Metformin is a widely used drug in today’s prescriptions by physicians due to its specific effects in treating and curing type II diabetes. Diabetes is a common disease that may occur throughout human life, and can increase the likelihood of the occurrence of various types of cancer, such as colon, rectum, pancreas and liver cancers, compared to non-diabetic patients. Metformin inhibits mTOR activity by activating ATM (ataxia telangiectasia mutated) and LKB1 (liver kinase B1) and then adenosine monophosphate-activated kinase (AMPK), and thus prevents protein synthesis and cell growth. Metformin can activate p53 by activating AMPK and thereby ultimately stop the cell cycle. Given the potential of metformin in the treatment of cancer, it can be used in radiotherapy, chemotherapy and to improve the response to treatment in androgen derivatives (ADT), and also, according to available evidence, metformin can also be used to prevent various types of cancers. Generally, metformin can: 1) reduce the incidence of cancers, 2) reduce the mortality from cancers, 3) increase the response to treatment in cancer cells when using radiotherapy and chemotherapy, 4) optimize tumor movement and reduce the malignancy, 5) reduce the likelihood of relapse, and 6) reduce the damaging effects of ADT. Therefore, this drug can be used as a complementary therapeutic agent for cancer treatment and prevention. In this review, we have summarized the data from various experimental and clinical studies and highlight the possible potential effects of metformin on cancer therapeutic responses.

Effect of Metformin Use on Survival Outcomes in Patients With Metastatic Renal Cell Carcinoma, 2016

In light of the emerging evidence of the antineoplastic potential of metformin, we investigated its effect on survival outcomes in metastatic renal cell carcinoma using a large clinical trial database.
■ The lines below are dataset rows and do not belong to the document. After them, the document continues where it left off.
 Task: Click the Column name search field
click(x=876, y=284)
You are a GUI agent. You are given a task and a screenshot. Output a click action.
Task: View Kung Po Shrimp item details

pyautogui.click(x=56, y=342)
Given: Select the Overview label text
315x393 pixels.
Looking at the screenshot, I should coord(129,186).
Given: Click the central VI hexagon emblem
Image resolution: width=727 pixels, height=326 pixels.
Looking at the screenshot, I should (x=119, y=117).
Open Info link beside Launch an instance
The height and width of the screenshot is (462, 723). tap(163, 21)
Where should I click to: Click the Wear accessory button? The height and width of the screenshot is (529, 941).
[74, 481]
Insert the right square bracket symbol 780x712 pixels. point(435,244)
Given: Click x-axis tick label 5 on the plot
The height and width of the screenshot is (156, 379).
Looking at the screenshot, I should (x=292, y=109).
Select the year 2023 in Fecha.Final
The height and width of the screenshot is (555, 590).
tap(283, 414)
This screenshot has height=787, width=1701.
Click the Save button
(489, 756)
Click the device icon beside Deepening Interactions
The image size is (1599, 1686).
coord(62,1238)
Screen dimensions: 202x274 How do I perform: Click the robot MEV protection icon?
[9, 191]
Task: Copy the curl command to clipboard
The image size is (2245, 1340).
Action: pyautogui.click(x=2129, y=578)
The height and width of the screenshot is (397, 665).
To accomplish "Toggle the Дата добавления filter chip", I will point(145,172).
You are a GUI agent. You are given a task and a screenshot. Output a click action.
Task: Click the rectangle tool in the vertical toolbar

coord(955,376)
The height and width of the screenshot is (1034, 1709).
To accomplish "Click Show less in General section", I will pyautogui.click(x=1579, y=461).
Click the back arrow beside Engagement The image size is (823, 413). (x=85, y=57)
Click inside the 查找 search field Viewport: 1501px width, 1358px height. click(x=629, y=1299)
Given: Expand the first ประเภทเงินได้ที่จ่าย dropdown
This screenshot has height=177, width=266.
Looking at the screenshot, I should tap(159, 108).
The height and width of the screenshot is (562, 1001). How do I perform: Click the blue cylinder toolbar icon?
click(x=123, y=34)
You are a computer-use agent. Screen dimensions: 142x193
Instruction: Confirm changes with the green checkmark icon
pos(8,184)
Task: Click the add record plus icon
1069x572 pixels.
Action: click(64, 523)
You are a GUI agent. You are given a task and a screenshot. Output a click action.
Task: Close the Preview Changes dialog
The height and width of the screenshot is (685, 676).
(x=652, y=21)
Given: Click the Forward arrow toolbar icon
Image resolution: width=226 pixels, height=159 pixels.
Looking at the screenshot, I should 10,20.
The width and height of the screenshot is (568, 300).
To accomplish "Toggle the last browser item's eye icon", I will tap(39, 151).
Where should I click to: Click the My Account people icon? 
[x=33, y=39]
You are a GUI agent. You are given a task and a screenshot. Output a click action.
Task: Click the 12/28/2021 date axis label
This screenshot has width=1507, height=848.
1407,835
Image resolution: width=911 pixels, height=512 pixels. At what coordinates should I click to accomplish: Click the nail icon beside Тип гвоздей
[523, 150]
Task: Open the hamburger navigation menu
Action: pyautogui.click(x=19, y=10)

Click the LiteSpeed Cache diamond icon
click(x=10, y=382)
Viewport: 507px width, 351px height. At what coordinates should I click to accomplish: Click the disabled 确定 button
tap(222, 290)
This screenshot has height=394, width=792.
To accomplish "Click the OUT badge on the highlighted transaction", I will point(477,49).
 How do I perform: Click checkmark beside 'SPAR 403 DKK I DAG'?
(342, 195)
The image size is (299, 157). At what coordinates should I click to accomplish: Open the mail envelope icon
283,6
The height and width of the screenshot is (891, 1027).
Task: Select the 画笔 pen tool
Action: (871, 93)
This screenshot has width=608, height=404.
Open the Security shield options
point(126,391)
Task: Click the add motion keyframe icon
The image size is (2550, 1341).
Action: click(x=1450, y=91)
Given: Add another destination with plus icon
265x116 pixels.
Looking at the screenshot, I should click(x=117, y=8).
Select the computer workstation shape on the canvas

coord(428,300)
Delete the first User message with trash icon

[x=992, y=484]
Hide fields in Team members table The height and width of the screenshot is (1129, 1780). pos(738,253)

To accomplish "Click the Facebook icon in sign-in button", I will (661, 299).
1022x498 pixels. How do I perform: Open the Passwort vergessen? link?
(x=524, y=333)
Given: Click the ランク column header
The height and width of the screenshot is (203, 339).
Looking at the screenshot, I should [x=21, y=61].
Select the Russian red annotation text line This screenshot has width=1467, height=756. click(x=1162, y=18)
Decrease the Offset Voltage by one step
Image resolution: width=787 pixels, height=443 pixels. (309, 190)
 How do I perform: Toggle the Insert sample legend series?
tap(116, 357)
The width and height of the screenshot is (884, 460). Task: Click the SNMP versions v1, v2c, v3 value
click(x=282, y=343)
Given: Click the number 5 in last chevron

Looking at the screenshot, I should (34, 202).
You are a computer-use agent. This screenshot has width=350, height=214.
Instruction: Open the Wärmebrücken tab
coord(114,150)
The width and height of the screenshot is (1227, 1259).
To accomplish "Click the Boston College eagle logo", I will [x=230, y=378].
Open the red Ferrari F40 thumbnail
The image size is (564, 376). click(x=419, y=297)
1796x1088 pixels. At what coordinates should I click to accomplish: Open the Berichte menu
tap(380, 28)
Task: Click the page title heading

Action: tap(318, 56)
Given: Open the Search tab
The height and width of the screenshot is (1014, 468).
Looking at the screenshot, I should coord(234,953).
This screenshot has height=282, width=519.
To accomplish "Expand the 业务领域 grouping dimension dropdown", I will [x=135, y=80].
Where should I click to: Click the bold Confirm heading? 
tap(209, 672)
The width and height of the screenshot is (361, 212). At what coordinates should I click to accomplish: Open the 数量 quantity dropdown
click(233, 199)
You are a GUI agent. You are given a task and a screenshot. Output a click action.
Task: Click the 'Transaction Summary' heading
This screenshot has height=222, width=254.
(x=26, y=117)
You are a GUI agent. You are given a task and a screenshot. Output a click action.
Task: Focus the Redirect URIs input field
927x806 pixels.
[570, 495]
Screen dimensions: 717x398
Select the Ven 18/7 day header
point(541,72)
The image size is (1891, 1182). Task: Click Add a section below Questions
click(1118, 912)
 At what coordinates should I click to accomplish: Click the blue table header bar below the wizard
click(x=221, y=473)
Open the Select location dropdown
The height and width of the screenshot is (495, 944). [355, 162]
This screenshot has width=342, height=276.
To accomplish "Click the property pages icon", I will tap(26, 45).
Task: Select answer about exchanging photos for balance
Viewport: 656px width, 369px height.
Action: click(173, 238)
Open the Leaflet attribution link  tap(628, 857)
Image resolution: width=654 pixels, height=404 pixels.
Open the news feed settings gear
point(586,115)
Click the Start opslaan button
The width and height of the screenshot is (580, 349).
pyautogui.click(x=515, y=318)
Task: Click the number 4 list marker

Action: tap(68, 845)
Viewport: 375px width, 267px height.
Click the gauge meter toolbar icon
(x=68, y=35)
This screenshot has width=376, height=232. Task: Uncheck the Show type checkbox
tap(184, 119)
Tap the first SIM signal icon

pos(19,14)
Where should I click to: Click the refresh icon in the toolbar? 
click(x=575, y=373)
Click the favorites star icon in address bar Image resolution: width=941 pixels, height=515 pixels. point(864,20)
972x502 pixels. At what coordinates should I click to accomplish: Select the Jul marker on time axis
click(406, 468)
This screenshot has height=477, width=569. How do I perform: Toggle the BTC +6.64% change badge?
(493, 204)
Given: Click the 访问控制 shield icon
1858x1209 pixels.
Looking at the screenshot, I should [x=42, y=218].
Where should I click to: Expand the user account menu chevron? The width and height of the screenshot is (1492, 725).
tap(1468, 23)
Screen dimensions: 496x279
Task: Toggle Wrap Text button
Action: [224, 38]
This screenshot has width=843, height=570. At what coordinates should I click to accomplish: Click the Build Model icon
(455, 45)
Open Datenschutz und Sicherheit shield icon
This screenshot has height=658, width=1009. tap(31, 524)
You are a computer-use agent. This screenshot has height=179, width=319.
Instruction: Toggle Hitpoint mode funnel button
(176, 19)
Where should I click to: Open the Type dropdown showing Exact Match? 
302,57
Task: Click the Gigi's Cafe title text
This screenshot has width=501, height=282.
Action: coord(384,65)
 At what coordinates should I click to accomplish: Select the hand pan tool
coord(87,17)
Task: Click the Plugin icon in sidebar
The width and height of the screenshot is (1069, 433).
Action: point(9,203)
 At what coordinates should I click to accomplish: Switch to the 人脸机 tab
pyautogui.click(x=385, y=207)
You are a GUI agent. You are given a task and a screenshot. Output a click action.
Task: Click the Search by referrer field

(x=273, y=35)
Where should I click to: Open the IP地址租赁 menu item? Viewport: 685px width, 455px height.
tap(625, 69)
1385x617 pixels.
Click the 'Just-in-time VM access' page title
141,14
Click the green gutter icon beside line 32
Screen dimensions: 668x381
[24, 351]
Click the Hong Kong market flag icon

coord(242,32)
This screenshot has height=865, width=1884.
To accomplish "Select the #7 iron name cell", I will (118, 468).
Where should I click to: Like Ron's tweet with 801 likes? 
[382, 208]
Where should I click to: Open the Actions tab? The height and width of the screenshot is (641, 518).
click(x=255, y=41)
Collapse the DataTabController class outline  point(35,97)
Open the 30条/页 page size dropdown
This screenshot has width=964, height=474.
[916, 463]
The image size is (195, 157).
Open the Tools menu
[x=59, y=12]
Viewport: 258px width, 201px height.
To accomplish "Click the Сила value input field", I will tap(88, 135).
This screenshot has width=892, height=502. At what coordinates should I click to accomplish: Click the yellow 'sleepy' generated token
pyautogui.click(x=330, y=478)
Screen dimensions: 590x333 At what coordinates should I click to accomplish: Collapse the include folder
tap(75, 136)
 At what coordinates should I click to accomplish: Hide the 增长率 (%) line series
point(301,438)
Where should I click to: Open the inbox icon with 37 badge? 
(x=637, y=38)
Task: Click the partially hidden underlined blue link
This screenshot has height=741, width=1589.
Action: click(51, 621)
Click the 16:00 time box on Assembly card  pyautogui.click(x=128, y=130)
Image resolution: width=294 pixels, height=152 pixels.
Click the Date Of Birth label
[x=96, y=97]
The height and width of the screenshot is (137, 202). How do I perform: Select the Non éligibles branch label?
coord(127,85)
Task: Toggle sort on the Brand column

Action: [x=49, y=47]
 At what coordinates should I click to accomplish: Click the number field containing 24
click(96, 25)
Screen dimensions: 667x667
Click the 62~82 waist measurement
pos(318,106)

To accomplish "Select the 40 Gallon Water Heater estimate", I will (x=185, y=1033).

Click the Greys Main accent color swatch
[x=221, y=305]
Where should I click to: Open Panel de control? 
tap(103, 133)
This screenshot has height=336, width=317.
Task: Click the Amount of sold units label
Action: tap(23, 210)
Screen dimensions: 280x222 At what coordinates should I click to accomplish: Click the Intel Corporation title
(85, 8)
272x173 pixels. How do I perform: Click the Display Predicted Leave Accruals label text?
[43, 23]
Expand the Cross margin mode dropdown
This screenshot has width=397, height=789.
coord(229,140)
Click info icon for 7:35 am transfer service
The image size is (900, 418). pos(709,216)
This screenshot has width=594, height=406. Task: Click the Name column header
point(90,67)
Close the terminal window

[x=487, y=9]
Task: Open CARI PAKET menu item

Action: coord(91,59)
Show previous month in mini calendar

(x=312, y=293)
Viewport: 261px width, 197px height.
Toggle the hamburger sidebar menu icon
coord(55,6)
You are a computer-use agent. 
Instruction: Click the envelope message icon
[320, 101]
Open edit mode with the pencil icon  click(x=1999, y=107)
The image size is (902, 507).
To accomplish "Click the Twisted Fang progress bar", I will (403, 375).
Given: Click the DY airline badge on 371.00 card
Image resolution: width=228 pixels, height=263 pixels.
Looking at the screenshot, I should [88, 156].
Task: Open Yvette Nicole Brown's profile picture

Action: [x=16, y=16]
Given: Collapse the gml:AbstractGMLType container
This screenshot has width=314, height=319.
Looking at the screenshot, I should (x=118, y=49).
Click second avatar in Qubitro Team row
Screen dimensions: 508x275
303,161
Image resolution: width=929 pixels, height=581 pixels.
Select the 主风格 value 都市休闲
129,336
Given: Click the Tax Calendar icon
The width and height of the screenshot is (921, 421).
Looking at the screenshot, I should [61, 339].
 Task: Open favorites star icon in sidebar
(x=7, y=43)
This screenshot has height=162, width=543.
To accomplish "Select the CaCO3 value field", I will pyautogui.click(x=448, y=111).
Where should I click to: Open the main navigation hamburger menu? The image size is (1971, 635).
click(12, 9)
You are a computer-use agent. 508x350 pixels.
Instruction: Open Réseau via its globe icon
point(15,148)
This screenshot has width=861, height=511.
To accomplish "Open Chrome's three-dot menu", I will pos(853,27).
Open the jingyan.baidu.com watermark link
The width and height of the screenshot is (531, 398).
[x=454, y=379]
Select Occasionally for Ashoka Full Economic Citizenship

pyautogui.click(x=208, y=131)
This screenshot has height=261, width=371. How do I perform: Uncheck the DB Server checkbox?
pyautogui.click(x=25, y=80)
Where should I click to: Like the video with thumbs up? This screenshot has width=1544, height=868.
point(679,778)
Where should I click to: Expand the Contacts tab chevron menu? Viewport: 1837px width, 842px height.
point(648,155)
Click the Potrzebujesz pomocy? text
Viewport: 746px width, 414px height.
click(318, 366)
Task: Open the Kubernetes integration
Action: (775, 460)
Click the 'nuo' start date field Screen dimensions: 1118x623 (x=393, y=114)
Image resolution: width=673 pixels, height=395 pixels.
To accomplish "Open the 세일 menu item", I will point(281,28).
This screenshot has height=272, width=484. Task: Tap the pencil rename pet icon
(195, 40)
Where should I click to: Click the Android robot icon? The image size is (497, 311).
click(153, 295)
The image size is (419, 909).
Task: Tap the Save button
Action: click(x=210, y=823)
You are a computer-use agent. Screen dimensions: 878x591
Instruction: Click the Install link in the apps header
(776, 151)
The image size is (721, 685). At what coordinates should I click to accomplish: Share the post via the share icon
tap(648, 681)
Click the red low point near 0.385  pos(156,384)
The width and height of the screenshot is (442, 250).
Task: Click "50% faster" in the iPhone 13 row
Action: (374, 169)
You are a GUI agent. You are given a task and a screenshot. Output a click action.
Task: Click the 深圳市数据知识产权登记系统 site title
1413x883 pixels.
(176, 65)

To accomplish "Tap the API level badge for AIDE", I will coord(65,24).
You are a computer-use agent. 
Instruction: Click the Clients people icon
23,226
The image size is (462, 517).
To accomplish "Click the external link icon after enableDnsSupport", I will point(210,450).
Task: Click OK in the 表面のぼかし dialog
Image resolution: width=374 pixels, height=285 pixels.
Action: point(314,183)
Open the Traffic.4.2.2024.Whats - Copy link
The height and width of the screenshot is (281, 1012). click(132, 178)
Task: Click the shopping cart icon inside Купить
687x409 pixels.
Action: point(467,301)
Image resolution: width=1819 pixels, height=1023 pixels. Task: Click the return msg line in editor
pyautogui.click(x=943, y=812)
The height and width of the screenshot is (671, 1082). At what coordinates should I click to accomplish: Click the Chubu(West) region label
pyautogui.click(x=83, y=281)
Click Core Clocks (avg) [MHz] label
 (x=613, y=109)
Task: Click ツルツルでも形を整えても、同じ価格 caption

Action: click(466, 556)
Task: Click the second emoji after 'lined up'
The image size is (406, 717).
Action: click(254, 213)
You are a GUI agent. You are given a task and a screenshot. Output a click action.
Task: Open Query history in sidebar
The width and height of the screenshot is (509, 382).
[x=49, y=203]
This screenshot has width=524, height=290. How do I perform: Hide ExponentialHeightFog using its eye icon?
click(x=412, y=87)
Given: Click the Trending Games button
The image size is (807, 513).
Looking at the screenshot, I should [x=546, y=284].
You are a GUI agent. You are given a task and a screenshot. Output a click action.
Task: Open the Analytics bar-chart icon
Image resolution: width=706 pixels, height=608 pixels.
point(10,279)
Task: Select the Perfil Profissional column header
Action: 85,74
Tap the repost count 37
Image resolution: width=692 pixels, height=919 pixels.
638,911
Although metformin did not affect survival in the overall cohort, it conferred a survival advantage in diabetic metastatic renal cell carcinoma patients treated with sunitinib.

Is it still worth pursuing the repurposing of metformin as a cancer therapeutic? (2023)

Larger randomized trials across cancer types have not demonstrated a clear benefit for metformin treatment. Key negative trials:

• Breast (Goodwin et al, 2022): No improvement in disease-free survival when added to standard adjuvant therapy.

• Lung (Tsakiridis et al, 2021; Skinner et al, 2021): No benefit when combined with concurrent chemoradiotherapy.

• Prostate (Martin-Castillo et al, 2021): No improvement in progression-free survival when added to docetaxel.

• A few small positive trials have observed potential benefits but were underpowered (El-Haggar et al, 2016; Arrieta et al, 2019).

Overall, metformin has failed to show efficacy in late phase trials across cancer types.

Breast Cancer: Results: 40 patients were randomized (22 metformin, 18 placebo) with a mean age of 55 vs 57 years and ER/PR positive BC in 86.4% vs 83.3% off metformin vs placebo, respectively. ...

Conclusion: In this population metformin showed no significant effect on RR, PFS or OS. These results do not support the use of metformin with chemotherapy in non-diabetic MBC patients. (link)

Breast Cancer: MA.32. Among patients with high-risk operable breast cancer without diabetes, the addition of metformin vs placebo to standard breast cancer treatment did not significantly improve invasive disease-free survival (link)

Endometrial Cancer: PFS and OS were not significantly increased with the addition of metformin to paclitaxel and carboplatin for the treatment of advanced and recurrent endometrial cancer (link).

Prostate Cancer: MET addition failed to improve the standard DOCE regimen in mCRPC. But the trend is in the right direction (link).

Lung Cancer: In this randomized clinical trial, the addition of metformin to chemoradiotherapy was associated with worse treatment efficacy and increased toxic effects compared with combined modality therapy alone in LA-NSCLC. 

Lung Cancer: In this randomized clinical trial, the addition of metformin to concurrent chemoradiation was well tolerated but did not improve survival among patients with unresectable stage III NSCLC.